Library at the University of the West Indies in Saint Augustine, Trinidad and Tobago

The Alma Jordan Library at the University of the West Indies (UWI), Trinidad and Tobago, was named after UWI librarian Alma Jordan in 2010 or 2011. The four-storied library is located on the St. Augustine Campus of the UWI. It is the largest of the libraries in the St Augustine Campus libraries network, with approximately 600,000 monographs, 31,000 e-books, 4,000 serial titles, 57,000 e-journal subscriptions and access to over 200 databases.

The Alma Jordan Library houses the Eric Williams Memorial Collection, which has been named to the UNESCO Memory of the World Register.

The library houses the minute books of the London Society of West India Planters and Merchants, a major anti-abolitionist organisation of the British West Indian plantocracy.

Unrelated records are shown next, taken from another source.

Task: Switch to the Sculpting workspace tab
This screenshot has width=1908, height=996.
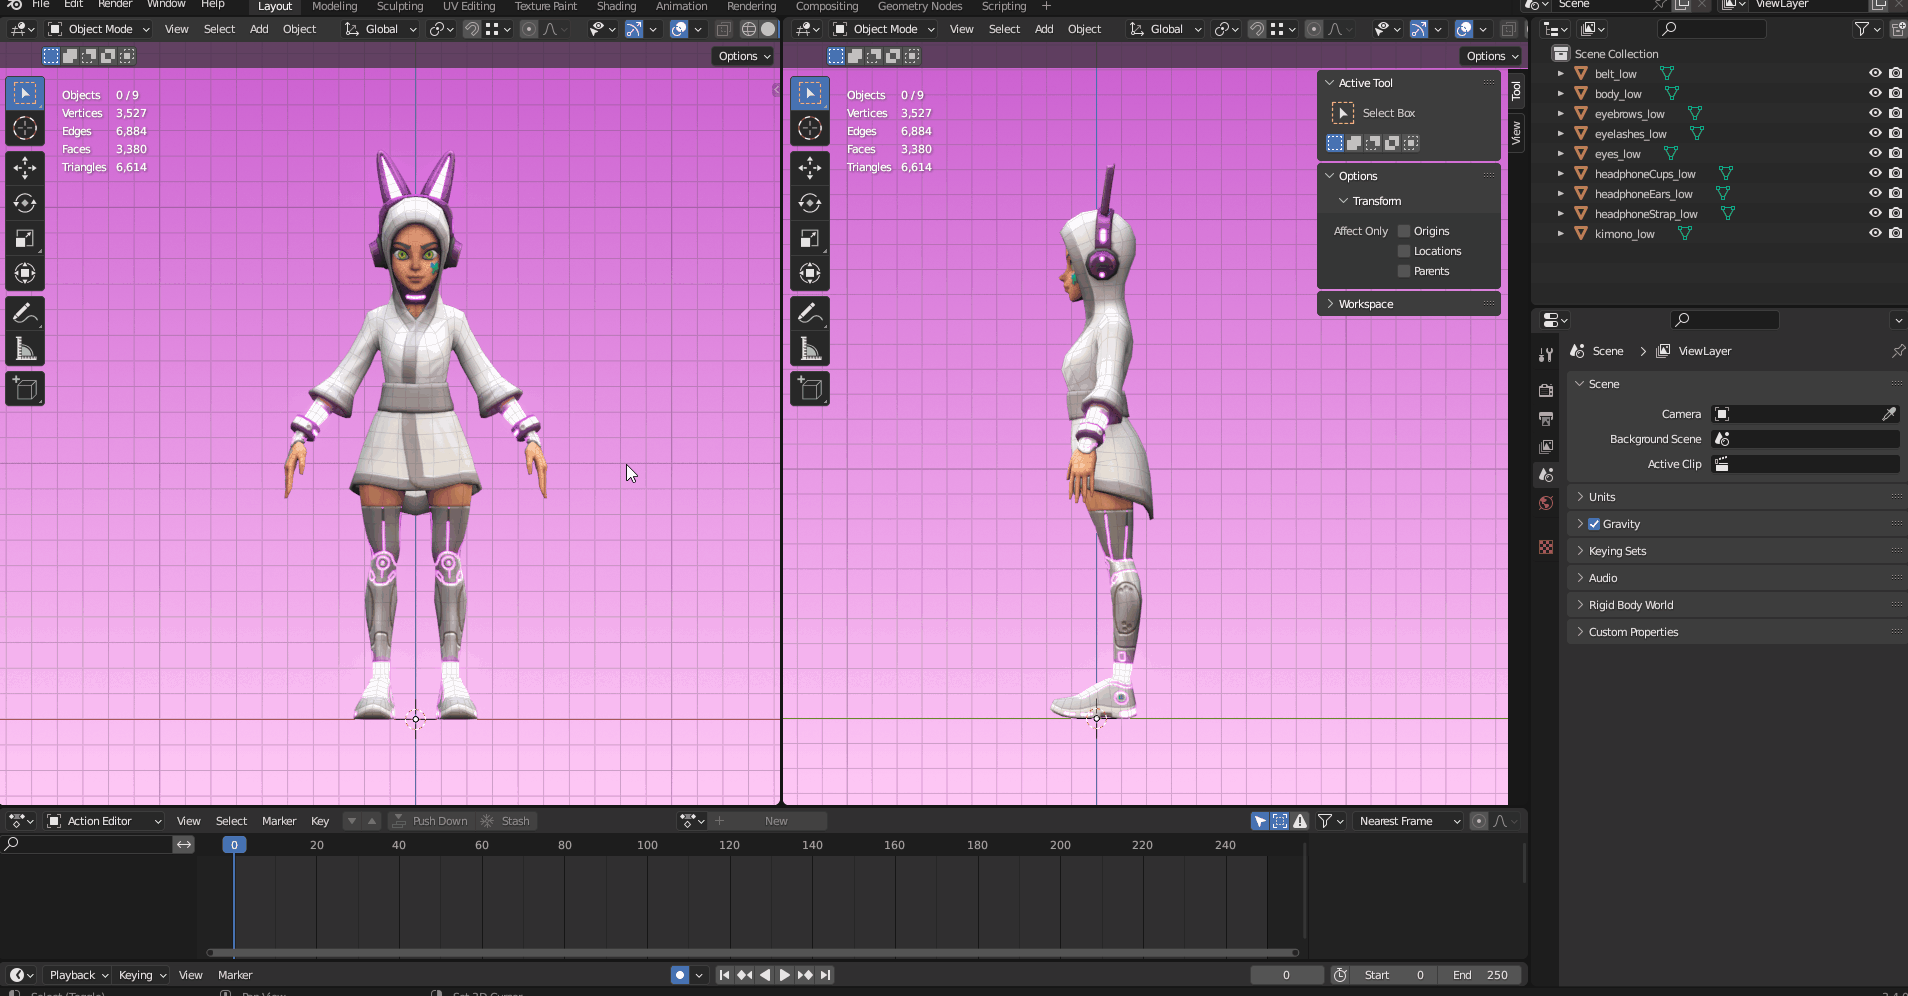Action: coord(400,7)
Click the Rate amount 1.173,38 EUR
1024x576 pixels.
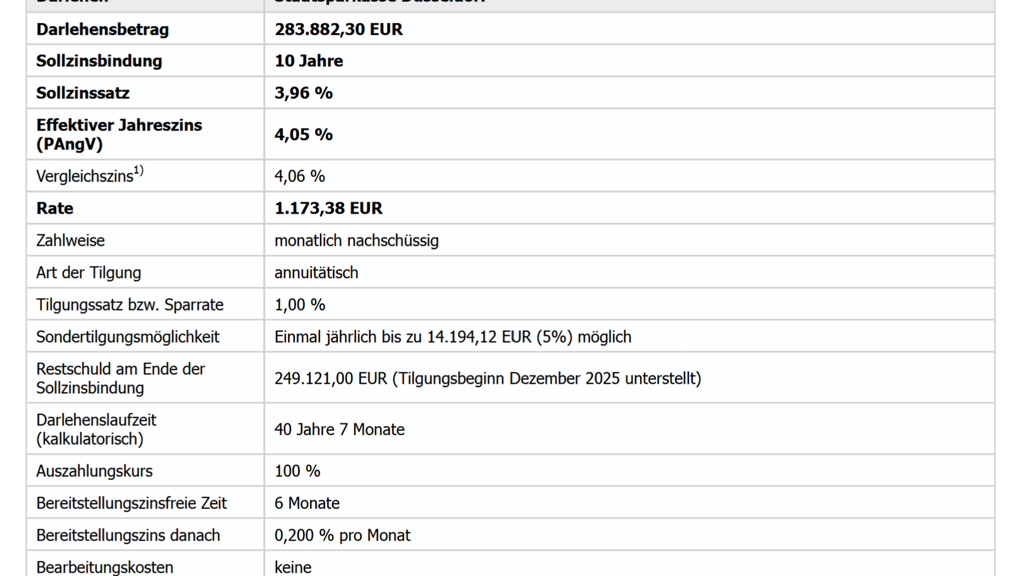point(329,208)
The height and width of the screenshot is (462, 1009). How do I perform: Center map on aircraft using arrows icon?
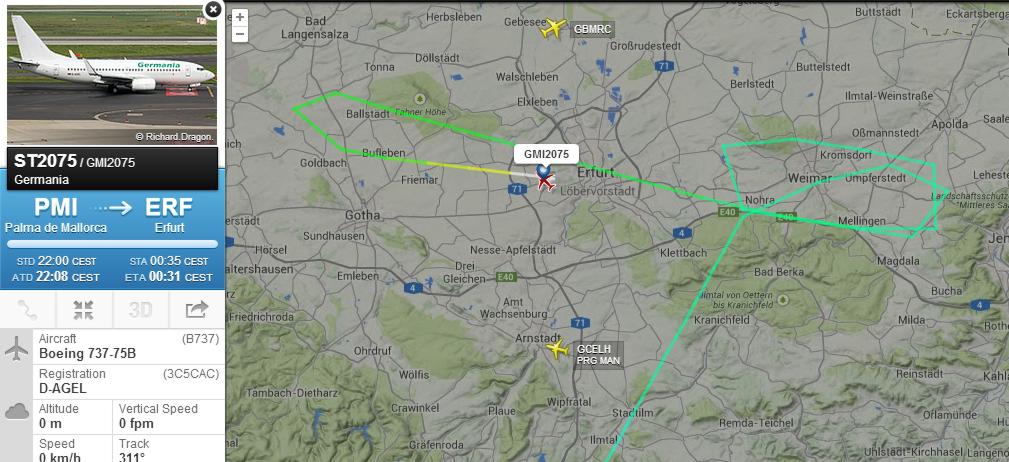click(84, 310)
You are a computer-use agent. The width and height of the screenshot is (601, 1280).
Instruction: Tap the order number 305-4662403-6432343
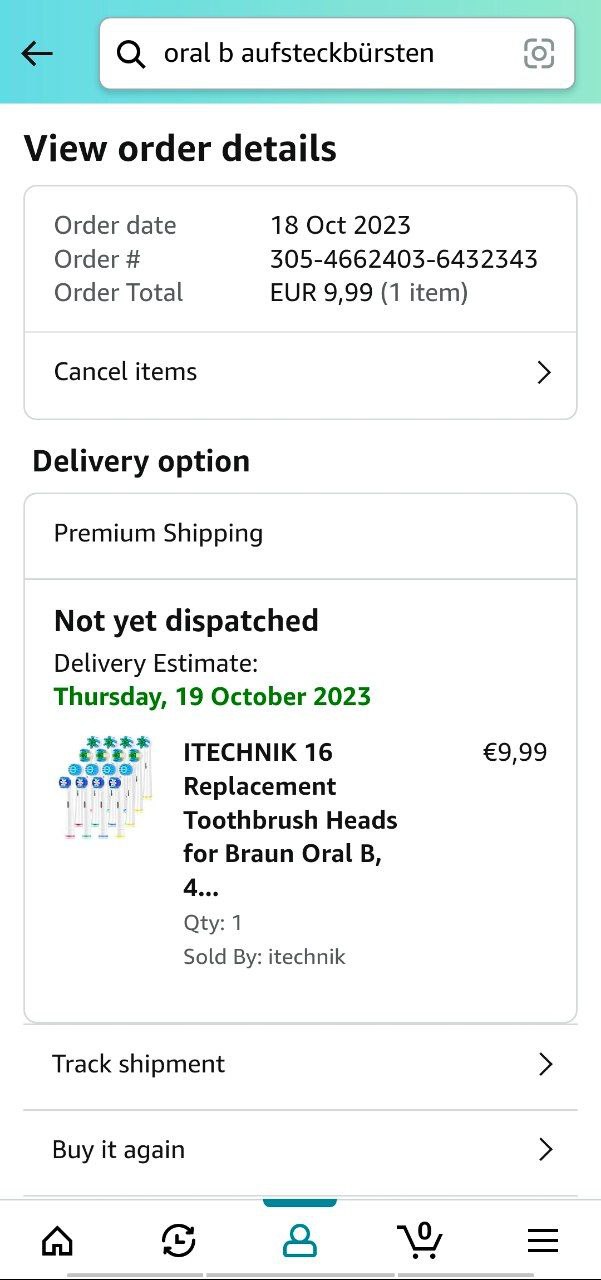404,259

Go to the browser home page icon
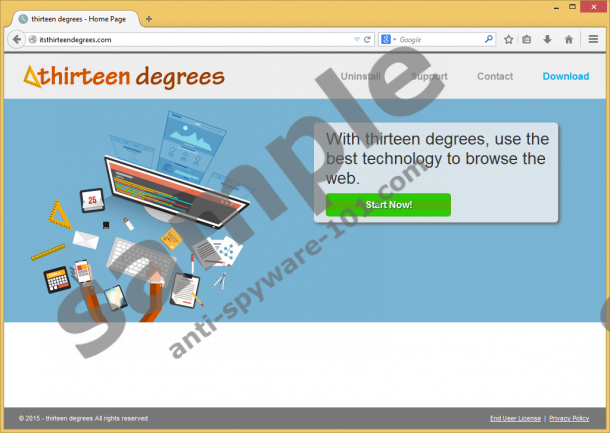click(x=568, y=40)
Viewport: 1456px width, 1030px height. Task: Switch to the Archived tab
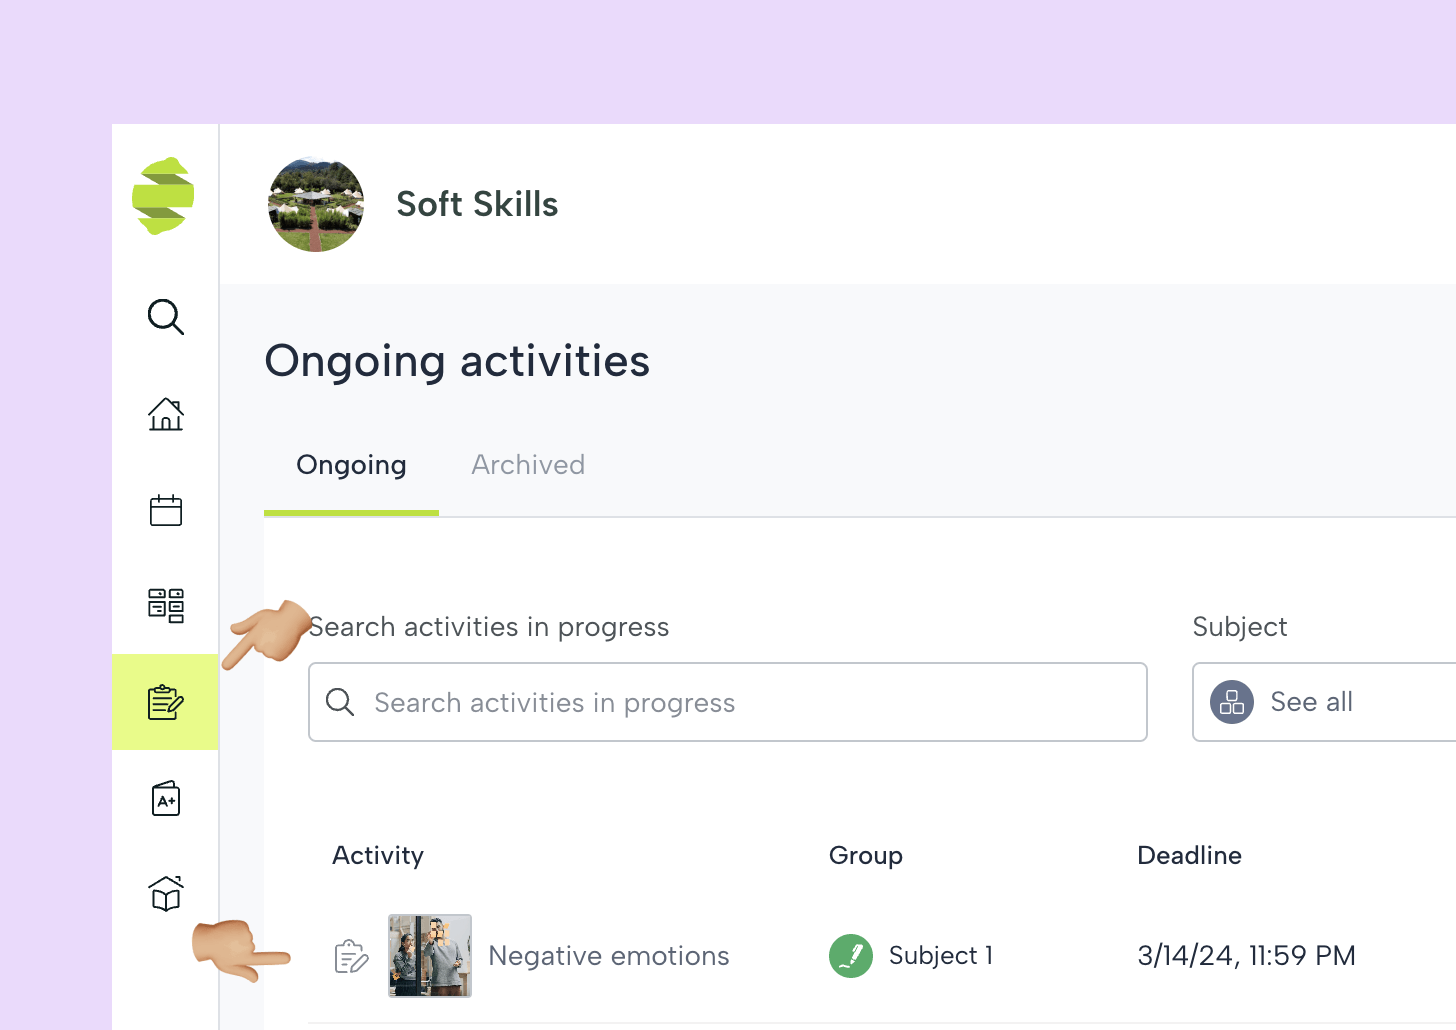528,465
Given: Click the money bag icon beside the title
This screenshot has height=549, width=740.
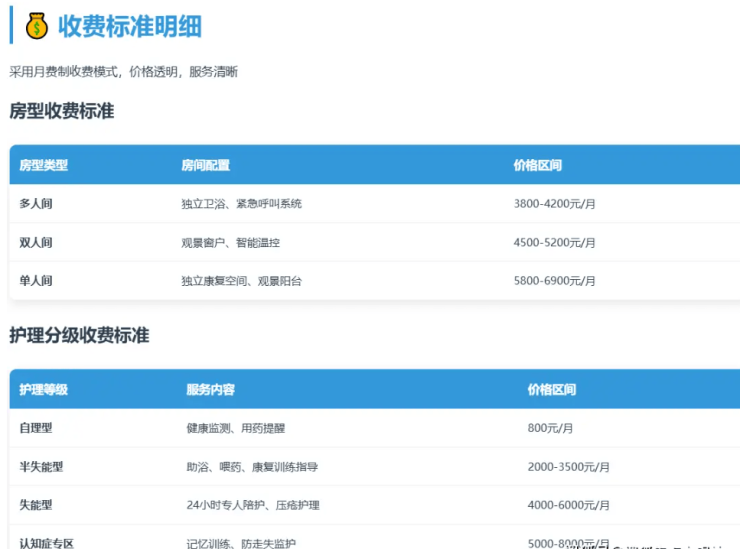Looking at the screenshot, I should coord(37,26).
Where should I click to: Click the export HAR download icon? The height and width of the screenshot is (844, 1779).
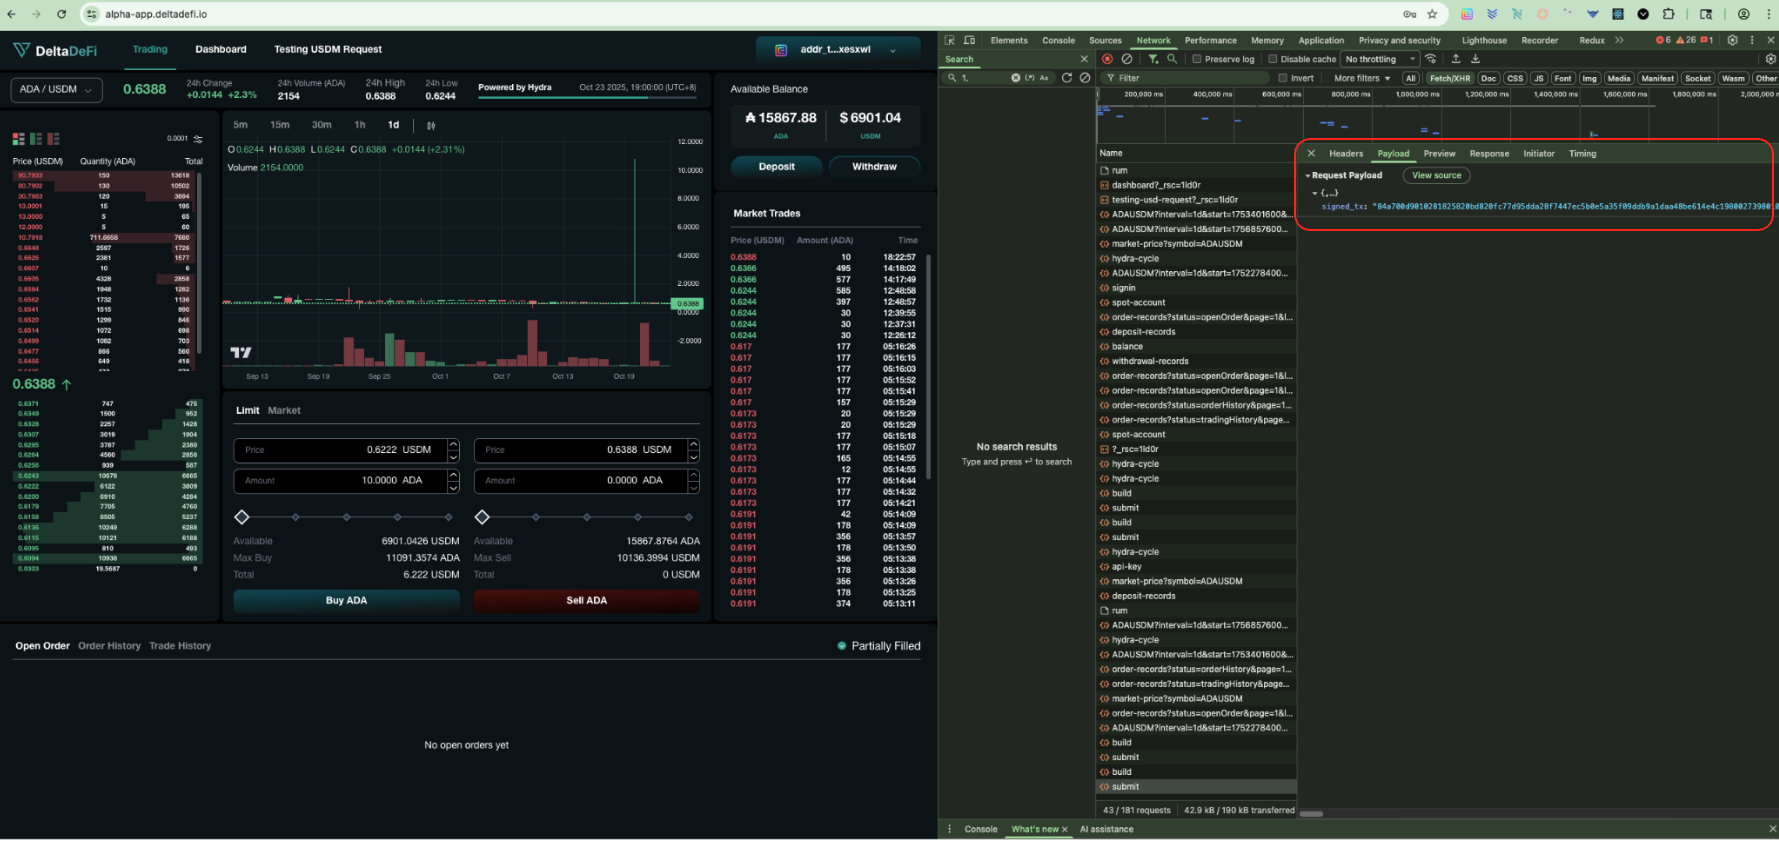1475,59
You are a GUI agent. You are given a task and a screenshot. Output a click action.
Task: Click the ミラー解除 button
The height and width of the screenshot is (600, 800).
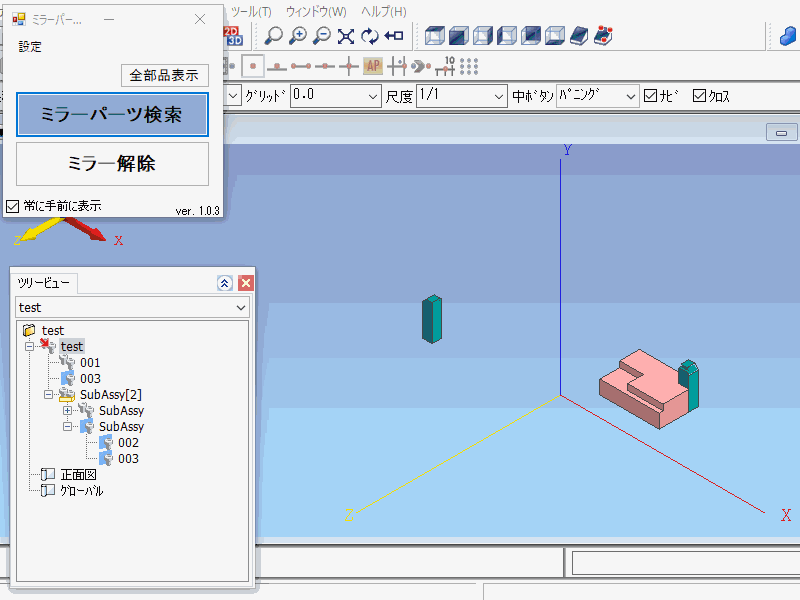tap(112, 164)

Other libraries in the St Augustine Campus Libraries network include the Medical Sciences Library, the library at the School of Education, the Festival Library and Cultural Resource Centre, the library at the Centre for Language Learning, the library attached to the Institute of International Relations, the Republic Bank Library at the Arthur Lok Jack Graduate School of Business, the library of the National Herbarium of Trinidad and Tobago, the Library at the Hugh Wooding Law School, the Seismic Research Centre Library, the Patience-Theunissen Memorial Library located at Mount Saint Benedict and the Library at Roytec at the UWI School of Business and Applied Studies.